The alternative is possibly that the mapper is bad for the non-equal partitions, but I'd need to ask the Legion guys if that was the case
Moved to scafellpike interactive node, using 24 threads (and 4 util threads for Legion extra).
OpenMP (gcc9): 0.018s vs 1 thread: 0.18s (10x speedup) Legion (equal partition, wrong results): 3.98s vs 1 thread: 3.81s Legion (correct partition): 48.25s vs 1 thread: 44.73s (so no parallelism?!)
To also be fairer in case its mostly a mapping issue, I included the cell construction (but not file reading): OpenMP: 1.185s parallel (mapping is serial) vs 1 thread: 1.350s
I also addeda fence before the timing in the Legion version but that didn't seem to affect the timings.
Adding -g and running through vtune now.
So from a bit of analysis:
-------------------------
Meta-Task Statistics
-------------------------
Defer Task Perform Mapping
Total Invocations: 3000
Total Time: 998051440 us
Average Time: 332683.81 us
Maximum Time: 7988161 us (11085.836 sig)
Minimum Time: 11 us (-481.740 sig)
Defer Task Launch
Total Invocations: 2000
Total Time: 187984826 us
Average Time: 93992.41 us
Maximum Time: 1191883 us (4302.202 sig)
Minimum Time: 56 us (-368.096 sig)
This is the majority of the runtime, the tasks themselves are fine:
Self task [self task]
Total Invocations: 1000
Total Time: 1922659 us
Average Time: 1922.66 us
Maximum Time: 3187 us (75.660 sig)
Minimum Time: 949 us (-58.219 sig)
Timestep task [timestep task]
Total Invocations: 1000
Total Time: 108830 us
Average Time: 108.83 us
Maximum Time: 814 us (147.933 sig)
Minimum Time: 68 us (-8.531 sig)
Init task [init task]
Total Invocations: 1
Total Time: 100296 us
Average Time: 100296.72 us
Maximum Time: 100296 us (0.000 sig)
Minimum Time: 100296 us (0.000 sig)
1.9s in the self_task - longer than the OpenMP code but low enough I'd be happy with.
Might be worth getting these statistics for RegentParticleDSL run too when I can.
Trying to view a trace to see whats happening for the test code at the moment.
Ok, so util threads appear to not just always be a benefit.
| Util threads | run1 | run2 | run3 |
|-----|------|-------------|-------|
|no args| 29.71s | 22.54s | 22.09s|
| 1 | 30.31s | 36.19s | 29.02s |
| 2 | 64.98s | 64.28s | 71.87s |
| 3 | 47.36s | 47.92 | 58.12s |
| 4 | 42.18s | 42.32s | 49.21s |
With no util args and 24 cpu threads the runtime is 32s, so parallelism is not a clear winner either way
Ok - so the first step is super expensive for Legion, so I'll run a step for legion and then time 10 iterations after.
I also changed to ATOMIC
coherence mode, with a barrier at the end of each step first.
The OpenMP code is still including the intial "map" and isn't using mutexinoutset
.
version | run1 | run2 | run3 |
---|---|---|---|
OpenMP task (1 thread) | 2.17s | 2.19 | 2.19 |
OpenMP task (24 threads) | 1.32s | 1.29s | 1.31s |
Legion ("serial") | 28.83s | 28.13s | 28.54s |
Legion (24 threads) | 27.98s | 27.78s | 27.91s |
Also tested with Legion's control replication branch - I don't know if this affects the runtime or just Regent.
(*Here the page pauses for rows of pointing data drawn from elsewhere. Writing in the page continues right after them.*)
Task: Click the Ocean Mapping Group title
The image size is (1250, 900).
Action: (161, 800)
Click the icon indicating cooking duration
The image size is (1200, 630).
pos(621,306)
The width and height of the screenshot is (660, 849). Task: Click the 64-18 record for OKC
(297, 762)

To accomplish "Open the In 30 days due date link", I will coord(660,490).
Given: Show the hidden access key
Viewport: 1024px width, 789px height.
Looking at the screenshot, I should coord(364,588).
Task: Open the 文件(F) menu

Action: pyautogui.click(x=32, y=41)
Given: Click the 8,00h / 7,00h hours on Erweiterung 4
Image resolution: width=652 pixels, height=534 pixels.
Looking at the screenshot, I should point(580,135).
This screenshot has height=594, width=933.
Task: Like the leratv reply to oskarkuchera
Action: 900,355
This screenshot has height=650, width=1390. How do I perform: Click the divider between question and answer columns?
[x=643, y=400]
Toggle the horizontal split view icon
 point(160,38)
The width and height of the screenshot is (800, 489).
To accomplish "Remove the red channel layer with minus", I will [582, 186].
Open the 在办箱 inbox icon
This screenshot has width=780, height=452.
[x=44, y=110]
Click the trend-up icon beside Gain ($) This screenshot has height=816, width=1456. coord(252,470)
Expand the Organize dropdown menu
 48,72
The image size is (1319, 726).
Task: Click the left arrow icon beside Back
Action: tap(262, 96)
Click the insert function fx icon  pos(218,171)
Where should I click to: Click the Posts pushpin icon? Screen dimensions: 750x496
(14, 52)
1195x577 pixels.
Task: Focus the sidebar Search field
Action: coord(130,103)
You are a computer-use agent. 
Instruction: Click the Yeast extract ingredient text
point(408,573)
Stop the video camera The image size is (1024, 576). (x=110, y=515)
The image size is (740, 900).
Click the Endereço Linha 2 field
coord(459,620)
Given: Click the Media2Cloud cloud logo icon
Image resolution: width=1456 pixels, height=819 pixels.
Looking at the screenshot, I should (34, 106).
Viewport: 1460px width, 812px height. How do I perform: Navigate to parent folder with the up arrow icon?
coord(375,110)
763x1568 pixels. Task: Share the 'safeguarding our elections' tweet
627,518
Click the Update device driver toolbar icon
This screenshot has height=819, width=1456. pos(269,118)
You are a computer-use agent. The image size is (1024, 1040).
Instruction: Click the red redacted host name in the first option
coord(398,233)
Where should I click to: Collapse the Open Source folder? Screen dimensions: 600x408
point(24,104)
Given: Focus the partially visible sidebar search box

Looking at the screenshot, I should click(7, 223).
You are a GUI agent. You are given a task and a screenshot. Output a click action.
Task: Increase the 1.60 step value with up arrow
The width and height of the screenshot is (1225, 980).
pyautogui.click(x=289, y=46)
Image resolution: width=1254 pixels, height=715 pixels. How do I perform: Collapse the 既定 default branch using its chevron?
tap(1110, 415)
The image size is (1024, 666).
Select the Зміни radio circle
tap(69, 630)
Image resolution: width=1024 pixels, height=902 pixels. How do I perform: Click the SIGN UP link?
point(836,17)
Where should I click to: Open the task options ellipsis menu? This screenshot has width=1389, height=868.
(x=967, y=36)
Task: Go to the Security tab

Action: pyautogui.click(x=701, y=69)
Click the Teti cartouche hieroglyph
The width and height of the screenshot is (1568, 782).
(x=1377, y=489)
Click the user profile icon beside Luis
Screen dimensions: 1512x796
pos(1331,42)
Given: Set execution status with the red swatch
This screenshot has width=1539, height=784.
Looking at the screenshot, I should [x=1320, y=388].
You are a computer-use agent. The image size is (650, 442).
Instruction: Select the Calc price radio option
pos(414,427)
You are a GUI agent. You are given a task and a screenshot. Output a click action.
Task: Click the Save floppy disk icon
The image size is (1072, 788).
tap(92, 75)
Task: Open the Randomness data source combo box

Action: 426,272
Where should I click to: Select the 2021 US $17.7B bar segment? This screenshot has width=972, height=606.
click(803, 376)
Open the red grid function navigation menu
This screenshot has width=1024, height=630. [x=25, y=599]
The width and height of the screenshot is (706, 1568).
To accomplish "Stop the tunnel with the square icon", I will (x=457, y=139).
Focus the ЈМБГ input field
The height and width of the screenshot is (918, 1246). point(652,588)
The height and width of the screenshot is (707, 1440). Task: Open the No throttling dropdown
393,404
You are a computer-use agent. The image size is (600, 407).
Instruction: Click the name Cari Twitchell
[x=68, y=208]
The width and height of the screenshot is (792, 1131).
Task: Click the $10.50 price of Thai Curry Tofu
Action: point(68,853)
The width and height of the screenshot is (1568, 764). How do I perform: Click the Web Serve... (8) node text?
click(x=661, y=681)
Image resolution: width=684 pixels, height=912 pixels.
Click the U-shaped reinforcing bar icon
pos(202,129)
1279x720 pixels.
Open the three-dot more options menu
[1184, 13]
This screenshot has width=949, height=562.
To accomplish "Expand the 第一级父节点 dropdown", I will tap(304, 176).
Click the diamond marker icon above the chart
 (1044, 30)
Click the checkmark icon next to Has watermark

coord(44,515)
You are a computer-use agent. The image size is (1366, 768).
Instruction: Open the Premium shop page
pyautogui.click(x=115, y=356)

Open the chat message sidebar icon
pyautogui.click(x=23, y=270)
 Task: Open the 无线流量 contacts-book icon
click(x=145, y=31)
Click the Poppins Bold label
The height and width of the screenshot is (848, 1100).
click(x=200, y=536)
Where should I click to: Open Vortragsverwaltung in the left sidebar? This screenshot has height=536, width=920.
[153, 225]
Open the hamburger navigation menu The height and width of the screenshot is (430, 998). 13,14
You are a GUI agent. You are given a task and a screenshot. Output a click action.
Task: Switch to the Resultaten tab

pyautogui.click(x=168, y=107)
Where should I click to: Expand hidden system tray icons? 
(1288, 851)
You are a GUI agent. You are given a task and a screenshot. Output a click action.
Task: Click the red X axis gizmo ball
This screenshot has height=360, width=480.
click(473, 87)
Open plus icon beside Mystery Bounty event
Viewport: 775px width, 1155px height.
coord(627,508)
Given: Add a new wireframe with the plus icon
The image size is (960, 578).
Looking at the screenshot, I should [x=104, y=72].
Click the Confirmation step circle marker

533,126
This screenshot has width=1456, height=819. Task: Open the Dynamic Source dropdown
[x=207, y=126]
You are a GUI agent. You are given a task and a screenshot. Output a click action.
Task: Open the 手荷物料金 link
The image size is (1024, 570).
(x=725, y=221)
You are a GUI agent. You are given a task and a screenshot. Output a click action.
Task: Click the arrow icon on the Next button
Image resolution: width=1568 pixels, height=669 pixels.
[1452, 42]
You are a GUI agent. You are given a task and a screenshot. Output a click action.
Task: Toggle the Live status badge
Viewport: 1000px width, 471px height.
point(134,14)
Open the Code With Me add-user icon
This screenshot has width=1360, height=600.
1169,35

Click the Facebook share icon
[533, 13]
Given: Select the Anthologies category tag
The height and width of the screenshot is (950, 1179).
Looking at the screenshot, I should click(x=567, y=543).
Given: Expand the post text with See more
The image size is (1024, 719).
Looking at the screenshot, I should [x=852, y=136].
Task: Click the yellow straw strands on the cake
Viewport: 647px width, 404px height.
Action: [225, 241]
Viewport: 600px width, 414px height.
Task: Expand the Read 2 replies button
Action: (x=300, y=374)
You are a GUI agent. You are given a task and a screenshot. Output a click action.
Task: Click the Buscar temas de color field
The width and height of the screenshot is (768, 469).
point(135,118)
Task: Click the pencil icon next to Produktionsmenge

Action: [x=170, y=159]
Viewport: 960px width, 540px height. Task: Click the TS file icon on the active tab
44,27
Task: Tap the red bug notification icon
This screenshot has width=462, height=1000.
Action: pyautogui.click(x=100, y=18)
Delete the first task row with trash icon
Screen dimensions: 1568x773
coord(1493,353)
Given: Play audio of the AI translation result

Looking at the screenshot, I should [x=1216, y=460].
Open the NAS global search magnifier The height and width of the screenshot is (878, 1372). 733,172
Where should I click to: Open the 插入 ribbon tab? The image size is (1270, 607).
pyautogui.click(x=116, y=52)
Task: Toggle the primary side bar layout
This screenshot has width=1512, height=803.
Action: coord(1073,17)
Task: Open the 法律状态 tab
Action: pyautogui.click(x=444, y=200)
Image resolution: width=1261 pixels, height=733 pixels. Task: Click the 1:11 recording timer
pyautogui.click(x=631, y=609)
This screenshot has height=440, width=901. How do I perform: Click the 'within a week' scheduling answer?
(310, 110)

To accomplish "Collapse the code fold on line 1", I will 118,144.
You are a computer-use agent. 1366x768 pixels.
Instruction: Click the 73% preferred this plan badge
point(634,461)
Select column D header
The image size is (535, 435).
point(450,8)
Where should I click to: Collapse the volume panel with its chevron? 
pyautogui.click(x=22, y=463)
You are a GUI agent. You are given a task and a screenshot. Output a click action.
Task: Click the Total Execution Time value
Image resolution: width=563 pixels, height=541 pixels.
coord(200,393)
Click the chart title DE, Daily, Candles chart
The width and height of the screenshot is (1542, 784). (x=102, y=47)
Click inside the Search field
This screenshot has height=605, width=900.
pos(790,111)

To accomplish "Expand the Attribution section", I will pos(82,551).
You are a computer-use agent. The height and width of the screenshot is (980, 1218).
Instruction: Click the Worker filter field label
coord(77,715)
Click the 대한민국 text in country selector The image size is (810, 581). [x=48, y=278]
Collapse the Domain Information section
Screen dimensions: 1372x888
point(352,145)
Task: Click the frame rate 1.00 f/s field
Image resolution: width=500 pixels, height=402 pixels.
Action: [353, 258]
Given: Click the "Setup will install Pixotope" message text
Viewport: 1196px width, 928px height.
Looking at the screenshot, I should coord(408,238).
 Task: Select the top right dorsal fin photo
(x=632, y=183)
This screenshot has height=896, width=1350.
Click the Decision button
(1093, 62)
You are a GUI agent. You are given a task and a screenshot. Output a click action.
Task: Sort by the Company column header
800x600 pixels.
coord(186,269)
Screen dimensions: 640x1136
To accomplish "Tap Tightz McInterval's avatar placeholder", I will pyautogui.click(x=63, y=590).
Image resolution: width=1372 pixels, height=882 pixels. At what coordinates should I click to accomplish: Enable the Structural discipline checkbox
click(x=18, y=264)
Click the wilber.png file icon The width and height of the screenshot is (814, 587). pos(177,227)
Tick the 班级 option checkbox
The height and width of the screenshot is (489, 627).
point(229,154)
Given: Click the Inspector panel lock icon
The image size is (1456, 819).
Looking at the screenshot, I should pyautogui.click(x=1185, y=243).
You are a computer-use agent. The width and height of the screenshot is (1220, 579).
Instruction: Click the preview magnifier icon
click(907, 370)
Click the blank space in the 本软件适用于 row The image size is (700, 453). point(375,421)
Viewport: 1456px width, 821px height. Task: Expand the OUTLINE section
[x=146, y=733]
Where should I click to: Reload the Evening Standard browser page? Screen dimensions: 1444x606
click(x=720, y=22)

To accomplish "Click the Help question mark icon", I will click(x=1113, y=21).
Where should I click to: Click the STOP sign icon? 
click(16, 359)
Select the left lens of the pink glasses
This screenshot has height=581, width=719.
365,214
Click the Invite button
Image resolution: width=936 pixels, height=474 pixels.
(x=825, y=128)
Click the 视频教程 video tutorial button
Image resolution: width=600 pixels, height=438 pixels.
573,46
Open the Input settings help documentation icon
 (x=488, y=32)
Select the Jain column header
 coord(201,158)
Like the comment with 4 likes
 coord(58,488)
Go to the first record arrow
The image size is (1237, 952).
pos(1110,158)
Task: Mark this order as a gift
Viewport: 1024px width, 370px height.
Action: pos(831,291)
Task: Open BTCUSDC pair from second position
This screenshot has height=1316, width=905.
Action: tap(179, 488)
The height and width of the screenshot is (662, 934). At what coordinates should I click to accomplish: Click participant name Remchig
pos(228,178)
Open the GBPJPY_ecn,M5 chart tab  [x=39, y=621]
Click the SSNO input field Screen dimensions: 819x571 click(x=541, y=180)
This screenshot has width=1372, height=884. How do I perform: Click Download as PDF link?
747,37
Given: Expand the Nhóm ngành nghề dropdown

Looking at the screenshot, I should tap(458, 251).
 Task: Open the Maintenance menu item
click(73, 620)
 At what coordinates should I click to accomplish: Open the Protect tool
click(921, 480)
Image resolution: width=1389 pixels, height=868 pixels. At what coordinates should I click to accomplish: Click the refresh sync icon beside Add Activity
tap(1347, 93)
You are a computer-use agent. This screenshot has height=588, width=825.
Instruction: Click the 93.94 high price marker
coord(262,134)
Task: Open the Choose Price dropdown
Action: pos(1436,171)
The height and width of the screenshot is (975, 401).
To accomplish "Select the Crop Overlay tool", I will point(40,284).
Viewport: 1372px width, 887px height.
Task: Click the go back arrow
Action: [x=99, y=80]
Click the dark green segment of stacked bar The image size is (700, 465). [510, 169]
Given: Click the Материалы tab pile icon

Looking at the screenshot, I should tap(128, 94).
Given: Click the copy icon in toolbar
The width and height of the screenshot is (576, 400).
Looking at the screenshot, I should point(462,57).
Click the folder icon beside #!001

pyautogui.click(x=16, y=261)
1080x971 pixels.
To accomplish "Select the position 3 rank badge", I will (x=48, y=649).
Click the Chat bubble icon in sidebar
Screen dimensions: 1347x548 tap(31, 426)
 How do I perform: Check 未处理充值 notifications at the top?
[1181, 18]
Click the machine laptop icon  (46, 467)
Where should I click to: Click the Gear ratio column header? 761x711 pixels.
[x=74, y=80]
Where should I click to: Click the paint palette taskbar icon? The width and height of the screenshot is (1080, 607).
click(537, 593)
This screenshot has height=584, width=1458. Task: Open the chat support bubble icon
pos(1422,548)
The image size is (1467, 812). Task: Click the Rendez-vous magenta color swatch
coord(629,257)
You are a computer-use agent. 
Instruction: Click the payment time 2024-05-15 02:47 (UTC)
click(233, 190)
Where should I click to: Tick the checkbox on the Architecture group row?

No difference.
These are currently only run on the laptop so accuracy +- a lot.
For the easy version (no pair cell tasks, only a single timestep task on each cell and a single self task on each cell).
This comparison may is slightly unfair as the serial code has no overheads. The OpenMP task implementation is super simple, and this is all with gcc 7.4 so kinda old.